Payment & commerce integrations

DaloyJS treats payment providers the same way it treats email senders and database clients: wrap the provider SDK in a small plugin, attach it to app.state, and call it from validated route handlers. That keeps your business logic provider-agnostic and makes it easy to swap or A/B providers later.

Supported providers

• Shopify — read products, create orders, and handle Shopify webhooks via the community shopify-api-node SDK with the GraphQL Admin API.
• Braintree (PayPal) — accept PayPal, cards, Venmo, Apple Pay, and Google Pay through one gateway using the official braintree Node SDK with signed webhooks.
• Authorize.Net — charge cards, Apple Pay, and Google Pay via the official authorizenet SDK, plus HMAC-SHA512 webhook verification through the JSON Webhooks REST API.
• Adyen — cards, wallets, and local payment methods via @adyen/api-library using the Sessions flow for Drop-in / Components and hmacValidator for Standard webhook notifications.
• Mollie — European cards, iDEAL, Bancontact, SEPA, and Klarna via the new mollie-api-typescript SDK, with SignatureValidator for signed webhooks and async-iterable pagination.
• Tap Payments — GCC and MENA acquiring (KNET, Mada, Benefit, STC Pay, BenefitPay) via the REST Charges API with Bearer auth, hosted redirect flow, and hashstring HMAC webhook verification.
• PayTabs — MENA acquiring (Mada, KNET, BenefitPay, STC Pay, OmanNet, cards, Apple Pay) via the officialpaytabs_pt2 npm package, wrapped as a Promise-friendly plugin with HMAC-SHA256 IPN signature verification.
• Razorpay — UPI, cards, netbanking, and wallets for India via the official razorpay Node SDK using the Orders flow, validatePaymentVerification for the client callback, and validateWebhookSignature for IPN.
• Square — unified online + in-person payments via the v40+ square TypeScript SDK, with BigInt money amounts, the Web Payments SDK token handoff, and WebhooksHelper.verifySignature over the raw body. Runs on Node, Vercel Edge, Cloudflare Workers, Deno, and Bun.

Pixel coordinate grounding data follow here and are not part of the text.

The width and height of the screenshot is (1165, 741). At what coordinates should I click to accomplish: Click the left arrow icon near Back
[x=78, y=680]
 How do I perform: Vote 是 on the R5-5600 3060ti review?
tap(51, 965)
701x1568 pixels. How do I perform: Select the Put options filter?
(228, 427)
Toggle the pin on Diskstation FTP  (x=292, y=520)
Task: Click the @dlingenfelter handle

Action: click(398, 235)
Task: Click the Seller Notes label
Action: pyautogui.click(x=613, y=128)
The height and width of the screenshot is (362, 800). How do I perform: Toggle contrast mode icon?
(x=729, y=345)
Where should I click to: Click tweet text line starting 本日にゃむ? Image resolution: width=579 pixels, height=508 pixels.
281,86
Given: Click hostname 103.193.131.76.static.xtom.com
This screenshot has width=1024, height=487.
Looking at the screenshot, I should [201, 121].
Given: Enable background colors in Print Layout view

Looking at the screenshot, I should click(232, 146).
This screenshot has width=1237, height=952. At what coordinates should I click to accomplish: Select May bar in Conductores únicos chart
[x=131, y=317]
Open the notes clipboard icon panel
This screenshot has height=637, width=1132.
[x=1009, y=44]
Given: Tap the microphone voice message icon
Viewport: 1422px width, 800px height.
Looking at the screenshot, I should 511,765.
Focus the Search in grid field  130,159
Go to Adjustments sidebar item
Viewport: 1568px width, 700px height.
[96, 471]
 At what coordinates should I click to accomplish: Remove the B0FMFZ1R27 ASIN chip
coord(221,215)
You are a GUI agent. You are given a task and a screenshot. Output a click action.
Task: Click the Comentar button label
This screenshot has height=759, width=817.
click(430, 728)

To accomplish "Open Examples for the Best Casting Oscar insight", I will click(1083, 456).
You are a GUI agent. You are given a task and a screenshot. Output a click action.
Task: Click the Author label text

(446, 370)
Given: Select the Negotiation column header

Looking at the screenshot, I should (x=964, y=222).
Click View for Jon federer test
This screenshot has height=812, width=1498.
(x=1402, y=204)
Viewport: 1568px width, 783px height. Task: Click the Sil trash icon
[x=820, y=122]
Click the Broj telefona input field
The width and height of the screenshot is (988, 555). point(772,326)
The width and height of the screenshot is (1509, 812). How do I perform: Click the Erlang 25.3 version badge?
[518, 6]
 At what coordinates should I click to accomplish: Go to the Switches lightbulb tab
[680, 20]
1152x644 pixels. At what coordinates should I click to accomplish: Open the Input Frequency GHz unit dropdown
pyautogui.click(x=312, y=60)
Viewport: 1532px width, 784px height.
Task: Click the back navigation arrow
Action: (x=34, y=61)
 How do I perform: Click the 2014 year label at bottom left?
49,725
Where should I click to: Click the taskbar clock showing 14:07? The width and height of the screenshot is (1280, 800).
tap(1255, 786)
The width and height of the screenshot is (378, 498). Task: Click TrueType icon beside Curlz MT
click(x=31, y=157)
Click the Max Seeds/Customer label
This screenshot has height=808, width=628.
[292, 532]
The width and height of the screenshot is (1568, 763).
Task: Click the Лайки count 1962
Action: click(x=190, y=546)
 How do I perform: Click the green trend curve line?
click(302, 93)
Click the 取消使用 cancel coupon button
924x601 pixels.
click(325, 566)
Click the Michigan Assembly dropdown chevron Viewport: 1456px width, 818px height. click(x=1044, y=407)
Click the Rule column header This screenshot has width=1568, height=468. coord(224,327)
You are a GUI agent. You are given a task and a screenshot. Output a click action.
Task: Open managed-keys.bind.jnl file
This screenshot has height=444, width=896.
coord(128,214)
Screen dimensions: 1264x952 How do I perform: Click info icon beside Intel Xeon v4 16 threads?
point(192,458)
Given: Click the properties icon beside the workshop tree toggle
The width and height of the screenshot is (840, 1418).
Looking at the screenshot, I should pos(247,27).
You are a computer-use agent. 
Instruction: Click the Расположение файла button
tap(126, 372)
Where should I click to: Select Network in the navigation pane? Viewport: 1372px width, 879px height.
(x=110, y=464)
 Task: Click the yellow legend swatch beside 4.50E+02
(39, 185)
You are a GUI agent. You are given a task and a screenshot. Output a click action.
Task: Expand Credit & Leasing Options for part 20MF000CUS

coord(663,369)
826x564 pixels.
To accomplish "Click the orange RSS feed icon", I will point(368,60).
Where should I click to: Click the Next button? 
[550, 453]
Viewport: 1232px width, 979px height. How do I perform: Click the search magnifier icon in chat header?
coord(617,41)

More provider guides (Stripe, PayPal Checkout) will land here. Each follows the same plugin shape so you can drop a new one into an existing application without rewriting routes.

What every payment integration needs

• Server-side secrets only. Secret keys, webhook signing secrets, and OAuth access tokens belong in environment variables, never in the browser bundle or in a Next.js client component.
• Webhook signature verification. Every provider signs its webhooks. Verify the signature on the raw request body before doing anything with the payload — DaloyJS exposes the unparsed body so HMAC checks work correctly.
• Idempotency.Networks retry. Store the provider's event ID (or send an idempotency key on outbound requests) so duplicate deliveries don't double-charge or double-fulfill.
• Rate limits. Most commerce APIs throttle aggressively. Wrap the provider client so retries and back-off live in one place, and lean on the built-in rateLimit middleware for your own endpoints.
• Error mapping. Surface provider failures through problem+json so clients (and typed clients) see a consistent error shape.

Common plugin shape

Each provider guide implements roughly the same interface on app.state:

// src/plugins/commerce.ts
import type { App } from "@daloyjs/core";

export interface CommerceClient {
  // Read a product / order / customer.
  read(kind: string, id: string): Promise<unknown>;
  // Verify and parse a webhook from the provider.
  verifyWebhook(headers: Headers, rawBody: Buffer): Promise<{ topic: string; payload: unknown }>;
}

declare module "@daloyjs/core" {
  interface AppState {
    commerce: CommerceClient;
  }
}

Provider pages keep the shape but specialise the method names where it makes the SDK nicer to read (for example, Shopify gets a graphql() passthrough so you can run typed GraphQL queries without leaving the plugin).